### DE OPDRACHT
Geef uit de tekst over de klacht tegen een advocaat letterlijk het stuk terug van "3.1          De klacht" tot en met "hem verrichte werkzaamheden.".

### PAGINAFRAGMENT

•••••

2.2         Klager heeft ten aanzien van de ontvankelijkheid van de klacht het volgende naar voren gebracht:

Klager heeft pas in augustus 2011 geconstateerd dat verweerder zijn belangen in de echtscheidingsprocedure onvoldoende heeft behartigd en heeft om die reden niet eerder geklaagd. Klager is gemanipuleerd door zijn ex-echtgenote en ex-schoonmoeder en heeft daardoor de consequenties van zijn besluiten niet beseft. Klager is vanaf de echtscheiding uitgesloten van de zorg van zijn kinderen. Een andere advocaat heeft zich in 2011 negatief uitgelaten over de wijze waarop verweerder klager heeft bijgestaan. Klager is het niet eens met de inhoud van het convenant en de wijze waarop hij door verweerder is bijgestaan.

 

3.           VERWEER

3.1          De klacht is tardief. Op het moment van indiening van de klacht zijn bijna vijf jaren verstreken nadat verweerder de werkzaamheden voor klager heeft beëindigd. Verweerder heeft geen rekening gehouden en behoefde ook geen rekening te houden met een klacht. Integendeel. Klager heeft in 2008 nog gemeld zeer tevreden te zijn over het optreden van verweerder en de door hem verrichte werkzaamheden.

3.2          Verweerder is in zijn belangen geschaad door een dergelijk laat ingediende klacht. Verweerder is door het tijdsverloop in een nadeliger bewijspositie gebracht. De stellingen van klager zijn voor verweerder lastiger te verifiëren en het feitencomplex staat verweerder uiteraard minder helder voor de geest.

•••••

### AANGELEVERDE GEGEVENS
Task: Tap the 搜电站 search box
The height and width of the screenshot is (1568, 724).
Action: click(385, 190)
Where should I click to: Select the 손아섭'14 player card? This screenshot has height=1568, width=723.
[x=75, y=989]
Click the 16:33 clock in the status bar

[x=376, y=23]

•••••

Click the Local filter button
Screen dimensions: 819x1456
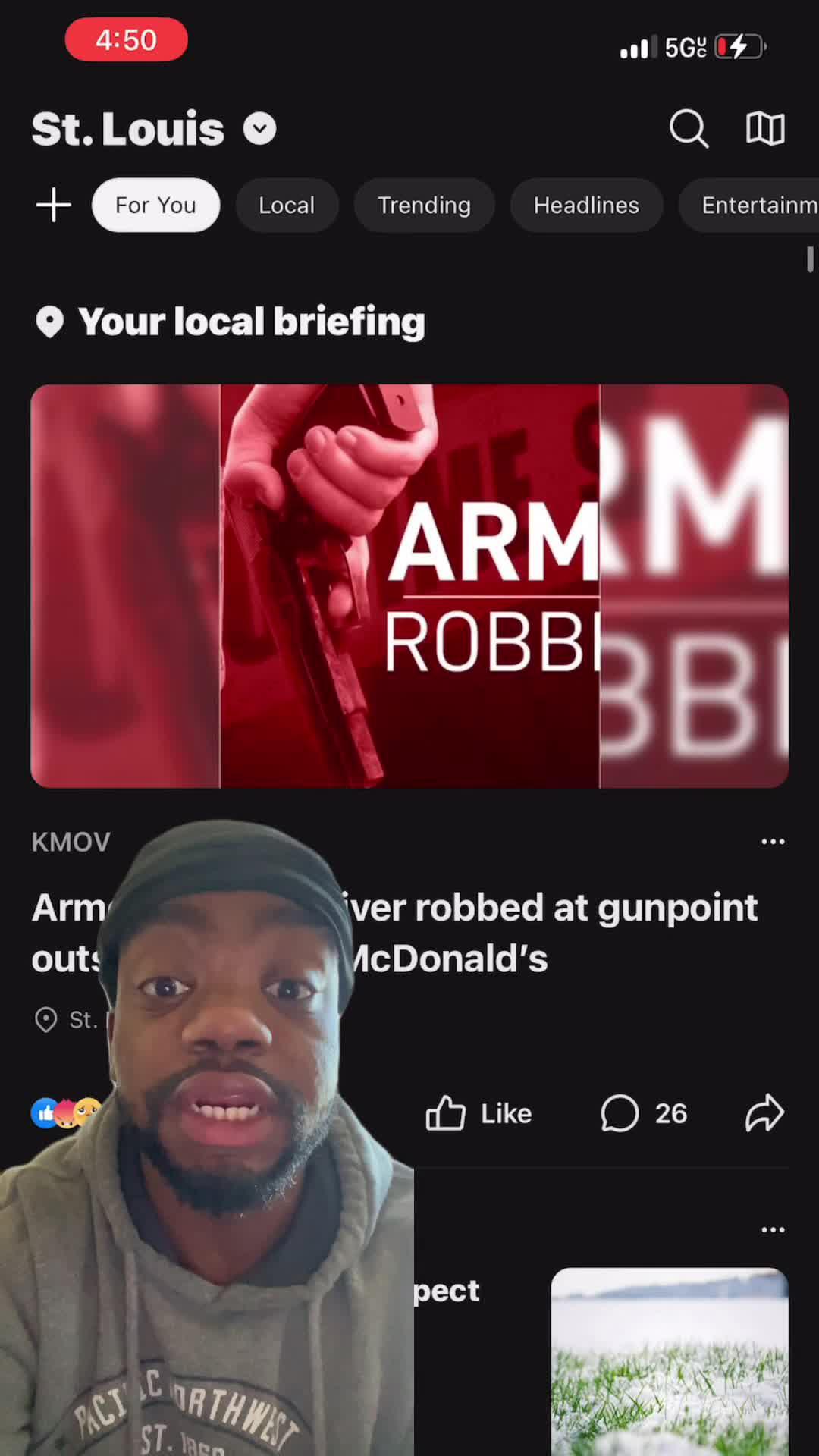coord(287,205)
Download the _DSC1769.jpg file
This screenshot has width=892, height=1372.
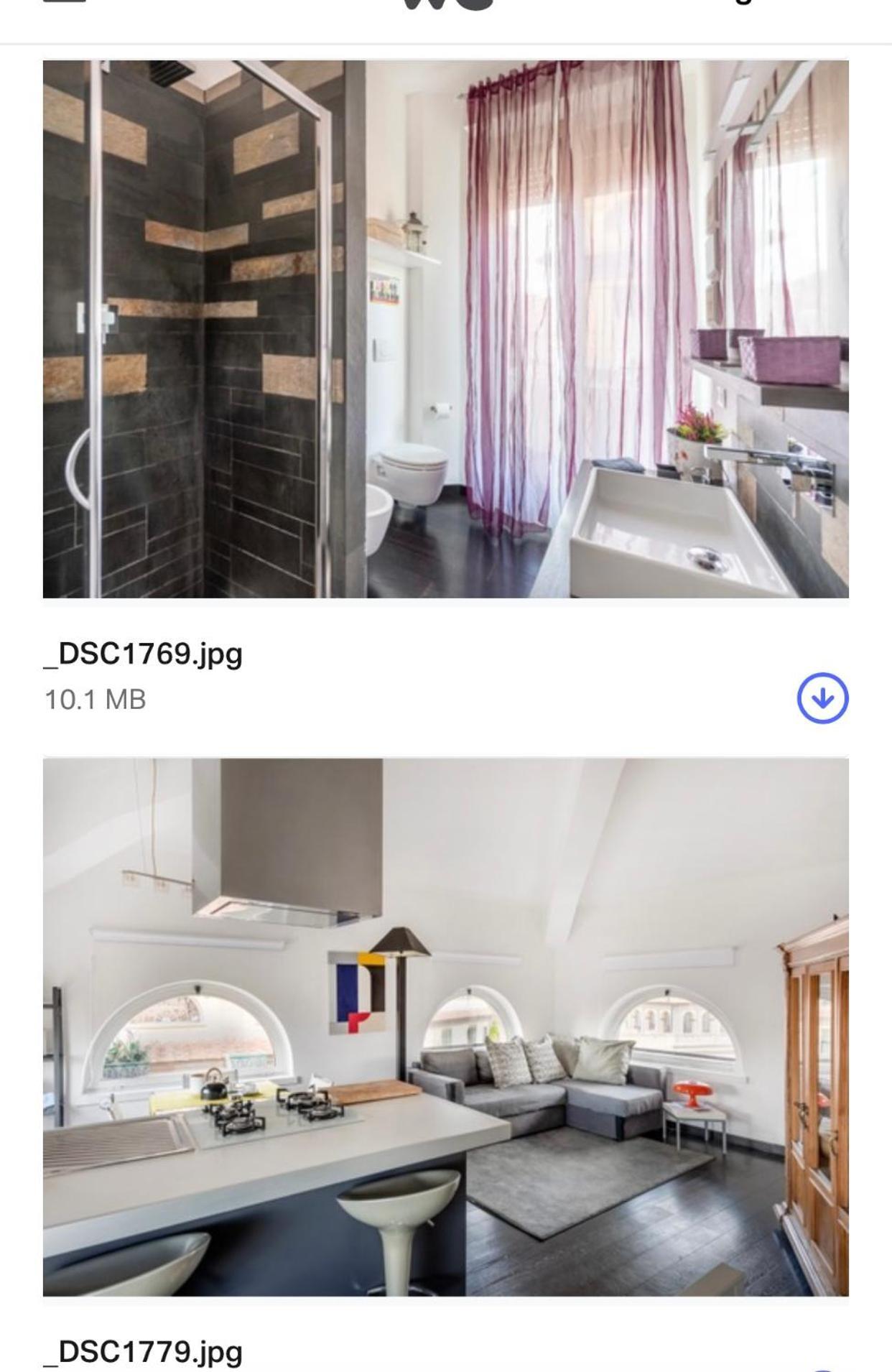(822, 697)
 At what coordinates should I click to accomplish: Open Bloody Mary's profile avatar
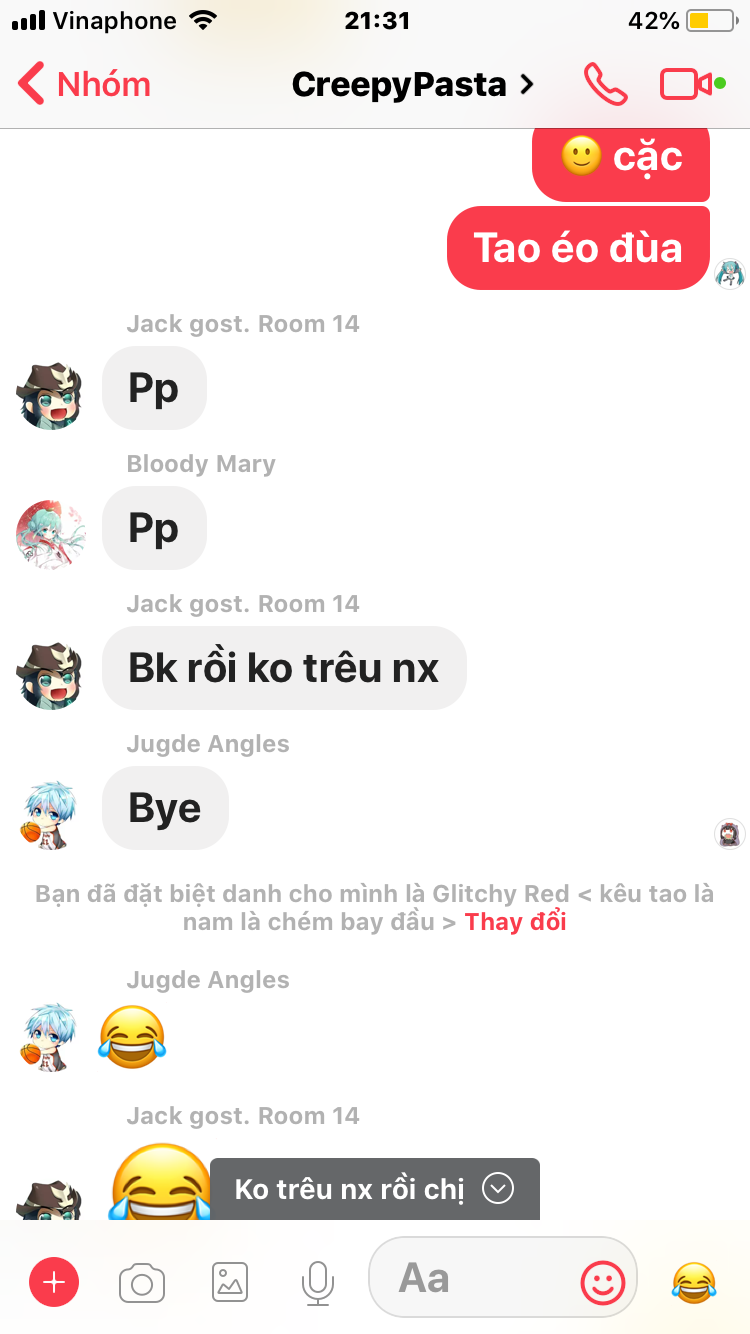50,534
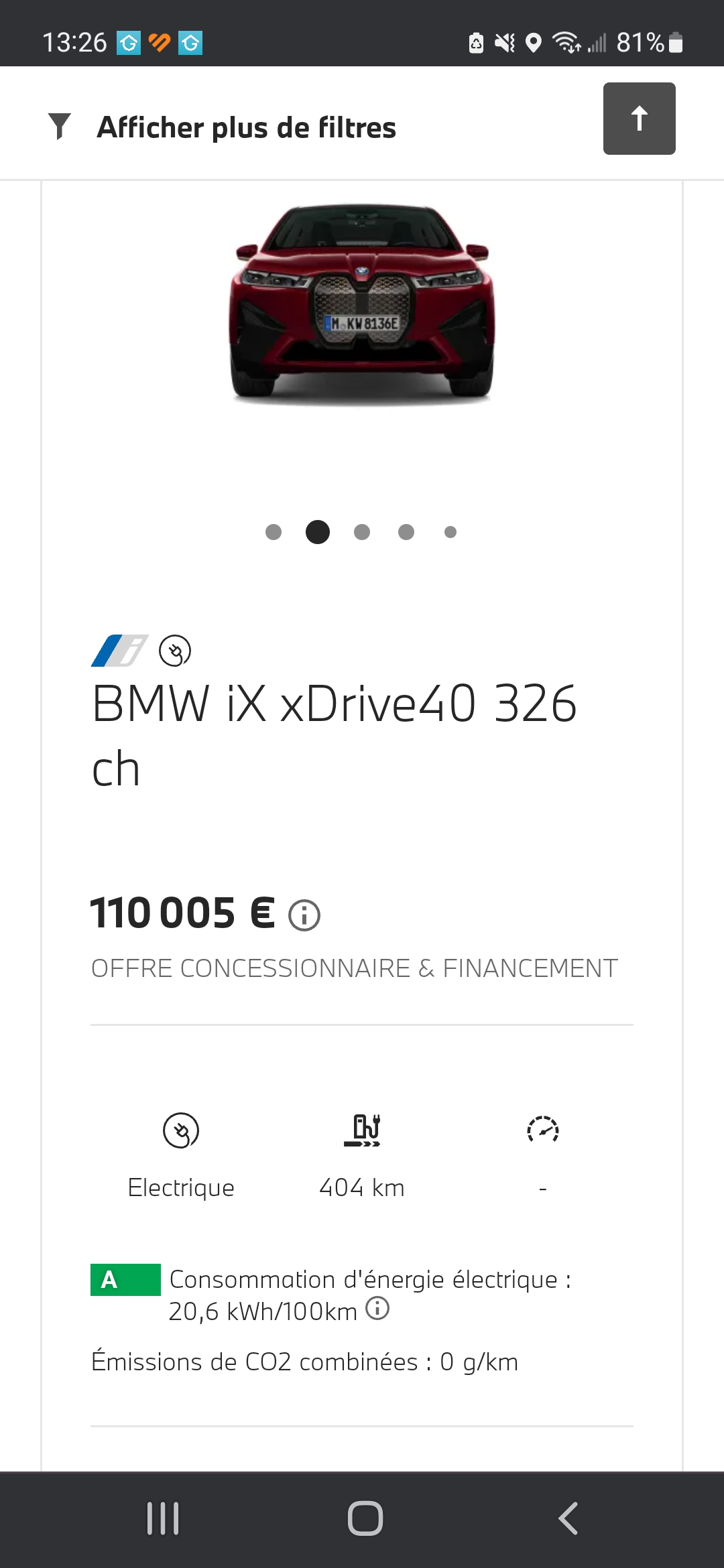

•••••

### DE OPLOSSING
3.1          De klacht is tardief. Op het moment van indiening van de klacht zijn bijna vijf jaren verstreken nadat verweerder de werkzaamheden voor klager heeft beëindigd. Verweerder heeft geen rekening gehouden en behoefde ook geen rekening te houden met een klacht. Integendeel. Klager heeft in 2008 nog gemeld zeer tevreden te zijn over het optreden van verweerder en de door hem verrichte werkzaamheden.